Pets are part of the family. But what happens when someone’s four-legged family member urinates in your condo lobby? Once the mess is cleaned up, how do you prevent Fido from making it a morning ritual? Beyond that, what actions can managers take to ease friction between pet owners and their neighbors who may fear or dislike animals?

In condo lifestyle advertisements, you sometimes see developers promoting their communities as “pet friendly”. For them it’s a competitive advantage—they offer rooftop dog runs, outside pet park areas, doggie spa baths. Anything to entice their target market: owners of pampered urban pets.

But being “pet friendly” happens on a spectrum in condo communities. Because the Condominium Act gives corporations the freedom to spell out specific pet policies for their buildings, rules range between pets being forbidden on one extreme, to pets being encouraged on the other.

The fact is, condo living and pets only coexist peacefully when the rules are clear and people follow them. And even though the rules are written into a condo’s governing documents, not all residents may be fully aware of what is and is not allowed.

Nor can you be sure everyone will follow the rules, even if they do understand them.

To avoid untenable scenarios, managers and boards need to make sure that pet ownership rules are as transparent as possible for residents. These three tips can help you define it:

Clarify the pet policy in the governing documents.

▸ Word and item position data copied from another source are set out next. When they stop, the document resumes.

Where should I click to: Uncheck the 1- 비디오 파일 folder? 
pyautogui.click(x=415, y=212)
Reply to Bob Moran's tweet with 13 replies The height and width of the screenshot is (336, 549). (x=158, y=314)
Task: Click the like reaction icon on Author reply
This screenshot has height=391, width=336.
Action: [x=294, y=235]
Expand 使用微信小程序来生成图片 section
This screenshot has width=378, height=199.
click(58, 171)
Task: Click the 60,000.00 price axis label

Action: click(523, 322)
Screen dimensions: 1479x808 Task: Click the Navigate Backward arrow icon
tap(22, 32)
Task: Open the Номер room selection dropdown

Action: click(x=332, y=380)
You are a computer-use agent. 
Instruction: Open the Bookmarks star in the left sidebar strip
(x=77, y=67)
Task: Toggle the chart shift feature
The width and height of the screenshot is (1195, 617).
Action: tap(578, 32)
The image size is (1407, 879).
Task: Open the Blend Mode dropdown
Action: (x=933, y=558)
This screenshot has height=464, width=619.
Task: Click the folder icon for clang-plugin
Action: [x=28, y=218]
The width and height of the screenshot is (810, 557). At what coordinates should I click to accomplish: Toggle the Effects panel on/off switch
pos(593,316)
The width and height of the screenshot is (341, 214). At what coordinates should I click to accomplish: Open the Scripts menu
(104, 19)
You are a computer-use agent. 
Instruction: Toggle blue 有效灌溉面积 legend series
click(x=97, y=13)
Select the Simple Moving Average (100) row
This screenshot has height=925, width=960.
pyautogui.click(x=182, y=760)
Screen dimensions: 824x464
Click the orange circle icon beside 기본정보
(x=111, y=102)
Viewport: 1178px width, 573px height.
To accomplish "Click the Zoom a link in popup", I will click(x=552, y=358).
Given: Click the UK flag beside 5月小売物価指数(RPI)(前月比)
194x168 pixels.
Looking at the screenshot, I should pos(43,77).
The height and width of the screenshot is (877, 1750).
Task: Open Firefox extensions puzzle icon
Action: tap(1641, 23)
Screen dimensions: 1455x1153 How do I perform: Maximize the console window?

Make sure the condominium by-laws have a section dedicated to pet policies that spells out specific rules for pet ownership. For example, the maximum number of pets allowed per unit; forbidding commercial breeding; requiring all pets to be screened and registered before they move in. The more detailed you are in your by-laws (and the more transparent you are with residents), the easier it is to lay down the law.

Beware of “grandfathers” condo bylaws.

Condo bylaws are amended and pet policies change over time. For example, a community may decide to prohibit certain dog breeds and enact a new law to that effect. Existing pet owners are usually protected by “grandfather” bylaw clauses, which can make the rules seem ambiguous and certainly harder to navigate. Make sure the rules are spelled out clearly for residents, new and old. Include relevant dates that establish exactly when grandfather rules apply. Managers should get to know which residents fall under these special cases so they don’t try to enforce new rules on current pet owners.

Plan out violation procedures to help alleviate conflict.

No one wants to be the pet pariah of the building. But that doesn’t stop certain people from sneaking their 45-pound dog out at night because the condo bylaws state a 30-pound limit. This can lead to awkward conflicts between neighbors and detract from the community’s overall quality of life. To alleviate this, make sure you have established procedures for dealing with pet owners who flout the rules—and a communications plan for notifying them of what to expect if it continues.

Do you consider your condo to be pet friendly? How are conflicts over pet ownership rules resolved? Share your stories in the comments. We’d love to hear from you!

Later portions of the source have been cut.